++++ SUPPLIED DATA ++++

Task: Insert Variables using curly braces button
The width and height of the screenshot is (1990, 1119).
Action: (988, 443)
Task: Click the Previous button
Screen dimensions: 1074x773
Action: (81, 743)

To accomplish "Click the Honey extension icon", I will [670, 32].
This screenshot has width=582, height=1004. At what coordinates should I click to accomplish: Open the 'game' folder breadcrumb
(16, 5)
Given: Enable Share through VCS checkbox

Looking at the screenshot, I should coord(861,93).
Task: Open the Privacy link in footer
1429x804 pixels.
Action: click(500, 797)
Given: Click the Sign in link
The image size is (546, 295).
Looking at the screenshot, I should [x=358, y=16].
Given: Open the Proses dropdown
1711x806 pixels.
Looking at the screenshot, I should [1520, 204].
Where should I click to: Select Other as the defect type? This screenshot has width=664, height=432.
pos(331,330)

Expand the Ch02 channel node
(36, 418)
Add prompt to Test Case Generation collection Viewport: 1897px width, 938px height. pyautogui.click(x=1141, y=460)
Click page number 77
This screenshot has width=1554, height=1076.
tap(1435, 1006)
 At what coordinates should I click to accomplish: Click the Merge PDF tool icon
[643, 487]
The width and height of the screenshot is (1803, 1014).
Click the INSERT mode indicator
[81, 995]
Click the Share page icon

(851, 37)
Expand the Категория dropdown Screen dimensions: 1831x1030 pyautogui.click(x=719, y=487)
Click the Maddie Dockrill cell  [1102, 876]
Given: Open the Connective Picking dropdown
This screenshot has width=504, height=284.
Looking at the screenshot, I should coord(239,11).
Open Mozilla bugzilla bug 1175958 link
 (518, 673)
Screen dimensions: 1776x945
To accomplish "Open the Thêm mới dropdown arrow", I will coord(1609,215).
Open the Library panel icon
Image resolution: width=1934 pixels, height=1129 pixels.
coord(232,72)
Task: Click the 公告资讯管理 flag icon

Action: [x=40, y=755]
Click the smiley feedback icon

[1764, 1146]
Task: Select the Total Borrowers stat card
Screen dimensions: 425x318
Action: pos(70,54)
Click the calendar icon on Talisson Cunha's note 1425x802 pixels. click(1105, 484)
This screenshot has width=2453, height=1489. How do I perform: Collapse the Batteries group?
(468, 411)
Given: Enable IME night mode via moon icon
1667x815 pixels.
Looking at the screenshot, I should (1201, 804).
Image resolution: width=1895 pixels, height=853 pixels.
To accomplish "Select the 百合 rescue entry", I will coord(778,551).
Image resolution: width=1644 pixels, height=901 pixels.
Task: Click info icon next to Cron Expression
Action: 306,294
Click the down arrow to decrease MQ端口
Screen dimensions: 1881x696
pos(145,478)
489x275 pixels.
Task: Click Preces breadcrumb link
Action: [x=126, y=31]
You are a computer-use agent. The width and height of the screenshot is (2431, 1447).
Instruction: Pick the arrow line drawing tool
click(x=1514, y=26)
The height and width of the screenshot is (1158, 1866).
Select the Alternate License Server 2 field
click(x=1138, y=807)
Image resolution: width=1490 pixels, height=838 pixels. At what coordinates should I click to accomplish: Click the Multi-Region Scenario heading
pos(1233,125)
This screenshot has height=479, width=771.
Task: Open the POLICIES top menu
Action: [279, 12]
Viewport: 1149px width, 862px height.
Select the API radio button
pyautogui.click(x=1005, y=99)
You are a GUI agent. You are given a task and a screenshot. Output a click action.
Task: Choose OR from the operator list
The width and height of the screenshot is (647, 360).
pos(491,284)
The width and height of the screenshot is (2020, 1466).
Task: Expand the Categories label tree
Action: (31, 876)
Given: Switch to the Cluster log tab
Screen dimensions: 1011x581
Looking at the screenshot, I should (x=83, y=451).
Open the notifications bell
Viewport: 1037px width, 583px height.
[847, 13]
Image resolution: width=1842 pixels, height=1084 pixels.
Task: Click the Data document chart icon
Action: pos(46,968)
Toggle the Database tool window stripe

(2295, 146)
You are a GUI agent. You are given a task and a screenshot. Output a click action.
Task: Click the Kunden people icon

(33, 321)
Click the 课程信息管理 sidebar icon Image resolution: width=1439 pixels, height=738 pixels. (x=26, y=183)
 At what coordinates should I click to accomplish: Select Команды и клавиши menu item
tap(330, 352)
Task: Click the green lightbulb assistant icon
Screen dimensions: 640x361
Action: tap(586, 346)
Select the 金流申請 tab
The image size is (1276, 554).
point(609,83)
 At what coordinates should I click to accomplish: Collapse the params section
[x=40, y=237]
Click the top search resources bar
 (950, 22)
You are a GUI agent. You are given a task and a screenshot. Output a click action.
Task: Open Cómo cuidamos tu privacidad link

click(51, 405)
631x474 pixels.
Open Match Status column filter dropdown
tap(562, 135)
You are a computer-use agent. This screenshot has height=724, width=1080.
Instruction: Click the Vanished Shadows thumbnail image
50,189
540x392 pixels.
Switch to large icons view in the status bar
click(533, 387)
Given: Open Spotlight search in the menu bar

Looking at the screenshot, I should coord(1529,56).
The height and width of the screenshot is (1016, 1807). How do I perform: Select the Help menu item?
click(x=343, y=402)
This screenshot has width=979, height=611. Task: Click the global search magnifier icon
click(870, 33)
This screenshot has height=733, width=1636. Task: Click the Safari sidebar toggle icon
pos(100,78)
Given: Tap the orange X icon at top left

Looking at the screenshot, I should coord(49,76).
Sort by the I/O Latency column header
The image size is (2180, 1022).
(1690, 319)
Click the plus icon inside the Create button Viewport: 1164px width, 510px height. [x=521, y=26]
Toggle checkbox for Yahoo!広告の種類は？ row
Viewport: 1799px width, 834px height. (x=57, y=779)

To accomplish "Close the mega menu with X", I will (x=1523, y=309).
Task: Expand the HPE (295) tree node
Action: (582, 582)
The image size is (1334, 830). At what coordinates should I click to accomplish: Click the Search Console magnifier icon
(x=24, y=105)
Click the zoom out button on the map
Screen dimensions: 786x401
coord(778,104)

++++

WORK INSTRUCTION:
Your task is to retype the data exactly, with no line missing.

YOUR RESPONSE:
Task: Insert Variables using curly braces button
The width and height of the screenshot is (1990, 1119).
Action: (988, 443)
Task: Click the Previous button
Screen dimensions: 1074x773
Action: (81, 743)

To accomplish "Click the Honey extension icon", I will [670, 32].
This screenshot has width=582, height=1004. At what coordinates should I click to accomplish: Open the 'game' folder breadcrumb
(16, 5)
Given: Enable Share through VCS checkbox

Looking at the screenshot, I should coord(861,93).
Task: Open the Privacy link in footer
1429x804 pixels.
Action: click(500, 797)
Given: Click the Sign in link
The image size is (546, 295).
Looking at the screenshot, I should [x=358, y=16].
Given: Open the Proses dropdown
1711x806 pixels.
Looking at the screenshot, I should [1520, 204].
Where should I click to: Select Other as the defect type? This screenshot has width=664, height=432.
pos(331,330)

Expand the Ch02 channel node
(36, 418)
Add prompt to Test Case Generation collection Viewport: 1897px width, 938px height. pyautogui.click(x=1141, y=460)
Click page number 77
This screenshot has width=1554, height=1076.
tap(1435, 1006)
 At what coordinates should I click to accomplish: Click the Merge PDF tool icon
[643, 487]
The width and height of the screenshot is (1803, 1014).
Click the INSERT mode indicator
[81, 995]
Click the Share page icon

(851, 37)
Expand the Категория dropdown Screen dimensions: 1831x1030 pyautogui.click(x=719, y=487)
Click the Maddie Dockrill cell  [1102, 876]
Given: Open the Connective Picking dropdown
This screenshot has width=504, height=284.
Looking at the screenshot, I should coord(239,11).
Open Mozilla bugzilla bug 1175958 link
 (518, 673)
Screen dimensions: 1776x945
To accomplish "Open the Thêm mới dropdown arrow", I will coord(1609,215).
Open the Library panel icon
Image resolution: width=1934 pixels, height=1129 pixels.
coord(232,72)
Task: Click the 公告资讯管理 flag icon

Action: [x=40, y=755]
Click the smiley feedback icon

[1764, 1146]
Task: Select the Total Borrowers stat card
Screen dimensions: 425x318
Action: pos(70,54)
Click the calendar icon on Talisson Cunha's note 1425x802 pixels. click(1105, 484)
This screenshot has width=2453, height=1489. How do I perform: Collapse the Batteries group?
(468, 411)
Given: Enable IME night mode via moon icon
1667x815 pixels.
Looking at the screenshot, I should (1201, 804).
Image resolution: width=1895 pixels, height=853 pixels.
To accomplish "Select the 百合 rescue entry", I will coord(778,551).
Image resolution: width=1644 pixels, height=901 pixels.
Task: Click info icon next to Cron Expression
Action: 306,294
Click the down arrow to decrease MQ端口
Screen dimensions: 1881x696
pos(145,478)
489x275 pixels.
Task: Click Preces breadcrumb link
Action: [x=126, y=31]
You are a computer-use agent. The width and height of the screenshot is (2431, 1447).
Instruction: Pick the arrow line drawing tool
click(x=1514, y=26)
The height and width of the screenshot is (1158, 1866).
Select the Alternate License Server 2 field
click(x=1138, y=807)
Image resolution: width=1490 pixels, height=838 pixels. At what coordinates should I click to accomplish: Click the Multi-Region Scenario heading
pos(1233,125)
This screenshot has height=479, width=771.
Task: Open the POLICIES top menu
Action: [279, 12]
Viewport: 1149px width, 862px height.
Select the API radio button
pyautogui.click(x=1005, y=99)
You are a GUI agent. You are given a task and a screenshot. Output a click action.
Task: Choose OR from the operator list
The width and height of the screenshot is (647, 360).
pos(491,284)
The width and height of the screenshot is (2020, 1466).
Task: Expand the Categories label tree
Action: (31, 876)
Given: Switch to the Cluster log tab
Screen dimensions: 1011x581
Looking at the screenshot, I should (x=83, y=451).
Open the notifications bell
Viewport: 1037px width, 583px height.
[847, 13]
Image resolution: width=1842 pixels, height=1084 pixels.
Task: Click the Data document chart icon
Action: pos(46,968)
Toggle the Database tool window stripe

(2295, 146)
You are a GUI agent. You are given a task and a screenshot. Output a click action.
Task: Click the Kunden people icon

(33, 321)
Click the 课程信息管理 sidebar icon Image resolution: width=1439 pixels, height=738 pixels. (x=26, y=183)
 At what coordinates should I click to accomplish: Select Команды и клавиши menu item
tap(330, 352)
Task: Click the green lightbulb assistant icon
Screen dimensions: 640x361
Action: tap(586, 346)
Select the 金流申請 tab
The image size is (1276, 554).
point(609,83)
 At what coordinates should I click to accomplish: Collapse the params section
[x=40, y=237]
Click the top search resources bar
 (950, 22)
You are a GUI agent. You are given a task and a screenshot. Output a click action.
Task: Open Cómo cuidamos tu privacidad link

click(51, 405)
631x474 pixels.
Open Match Status column filter dropdown
tap(562, 135)
You are a computer-use agent. This screenshot has height=724, width=1080.
Instruction: Click the Vanished Shadows thumbnail image
50,189
540x392 pixels.
Switch to large icons view in the status bar
click(533, 387)
Given: Open Spotlight search in the menu bar

Looking at the screenshot, I should coord(1529,56).
The height and width of the screenshot is (1016, 1807). How do I perform: Select the Help menu item?
click(x=343, y=402)
This screenshot has width=979, height=611. Task: Click the global search magnifier icon
click(870, 33)
This screenshot has height=733, width=1636. Task: Click the Safari sidebar toggle icon
pos(100,78)
Given: Tap the orange X icon at top left

Looking at the screenshot, I should coord(49,76).
Sort by the I/O Latency column header
The image size is (2180, 1022).
(1690, 319)
Click the plus icon inside the Create button Viewport: 1164px width, 510px height. [x=521, y=26]
Toggle checkbox for Yahoo!広告の種類は？ row
Viewport: 1799px width, 834px height. (x=57, y=779)

To accomplish "Close the mega menu with X", I will (x=1523, y=309).
Task: Expand the HPE (295) tree node
Action: (582, 582)
The image size is (1334, 830). At what coordinates should I click to accomplish: Click the Search Console magnifier icon
(x=24, y=105)
Click the zoom out button on the map
Screen dimensions: 786x401
coord(778,104)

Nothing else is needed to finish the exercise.